The platform winners will be those that best nourish the broadcasters they depend on. Flagship proprietary shows and original content will always have their place as a means of differentiation for the likes of Netflix, Amazon, YouTube TV or Facebook’s imminent equivalent, but for the foreseeable future they’ll only be a small slice of the wider offering. Platforms that try to go it alone and produce all of their own content will quite simply fail.
The Content Wars are Only Just Beginning
It’s no secret that OTT apps are heavily dependent on TV content, which is often branded with the channel they first appeared, so for example when you see UK TV content on Netflix you’ll often see something like this:
However, broadcasters aren’t only making money by redistributing their hand-me-downs. Even when you’re watching seemingly ‘exclusive’ content on an OTT app or platform, there’s often still plenty of money flowing into TV coffers behind the scenes. Take Amazon’s latest flagship show, American Gods. It was produced by Fremantle North America, which is owned by RTL Group, Europe’s largest broadcaster. Then over on Netflix even classic binge shows like Breaking Bad and its successor Better Call Saul were both produced by AMC.
The larger broadcasters have been waiting for this day and have had years to prepare. As we’ve mentioned on VAN many times before, one of the main pillars of ITV’s transformation strategy has been an investment in content production studios. So even if ad revenues decline, which they have been lately (albeit based on just one quarter), the company will be able to play its content strengths as competition hots up between the various OTT apps and platforms.

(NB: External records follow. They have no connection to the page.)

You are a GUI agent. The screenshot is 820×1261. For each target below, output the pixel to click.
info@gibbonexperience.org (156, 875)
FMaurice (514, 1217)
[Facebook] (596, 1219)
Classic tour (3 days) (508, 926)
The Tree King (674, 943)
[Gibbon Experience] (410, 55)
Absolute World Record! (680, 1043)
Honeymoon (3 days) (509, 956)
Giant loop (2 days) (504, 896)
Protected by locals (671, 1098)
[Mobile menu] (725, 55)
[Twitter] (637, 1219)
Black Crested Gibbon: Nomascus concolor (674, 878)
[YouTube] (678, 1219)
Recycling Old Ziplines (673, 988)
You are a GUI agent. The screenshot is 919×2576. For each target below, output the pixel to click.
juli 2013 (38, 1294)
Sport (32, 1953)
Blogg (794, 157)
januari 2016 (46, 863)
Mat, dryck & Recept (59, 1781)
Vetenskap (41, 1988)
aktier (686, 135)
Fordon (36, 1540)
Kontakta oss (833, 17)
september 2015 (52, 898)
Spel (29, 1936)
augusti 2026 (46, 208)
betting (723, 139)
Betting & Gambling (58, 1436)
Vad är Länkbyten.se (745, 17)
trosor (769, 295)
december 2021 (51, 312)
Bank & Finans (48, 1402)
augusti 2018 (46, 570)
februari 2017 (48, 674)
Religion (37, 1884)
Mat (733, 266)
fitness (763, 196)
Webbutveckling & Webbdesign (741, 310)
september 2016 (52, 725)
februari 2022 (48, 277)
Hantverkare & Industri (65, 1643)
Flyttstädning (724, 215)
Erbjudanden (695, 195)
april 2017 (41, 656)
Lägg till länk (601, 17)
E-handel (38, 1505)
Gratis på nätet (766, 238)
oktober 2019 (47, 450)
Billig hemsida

Broadcasters are Becoming Increasingly Diversified
As with any specialist area, as an industry many of us are inclined to see things through the lens of our own experience, which if you’re reading this is probably advertising. But ultimately every company is primarily in the money-making business, not just the advertising business, with the end goal of delivering returns to shareholders and investors. As we’ve already mentioned, content production is one route that lends itself to the existing TV model. But others have been making more interesting investments. RTL has invested in ad tech (SpotX, Clypd, VideoAmp) and multiple MCNs (including StyleHaul and Broadband TV).
Another German giant, ProSiebenSat.1, now generates more than half of its revenue from non-TV advertising revenue. Looking at the company’s Q1 revenue alone, it grew by 13 percent to €910 million (compared to €802 million last year). The company’s ‘Digital Ventures & Commerce’ division heavily contributed to that growth, accounting for 14 percent of the total. One of the core areas for growth has been the online dating business via investments in Parship and ElitePartner, which made the largest contribution to ProSieben’s growth in Q1.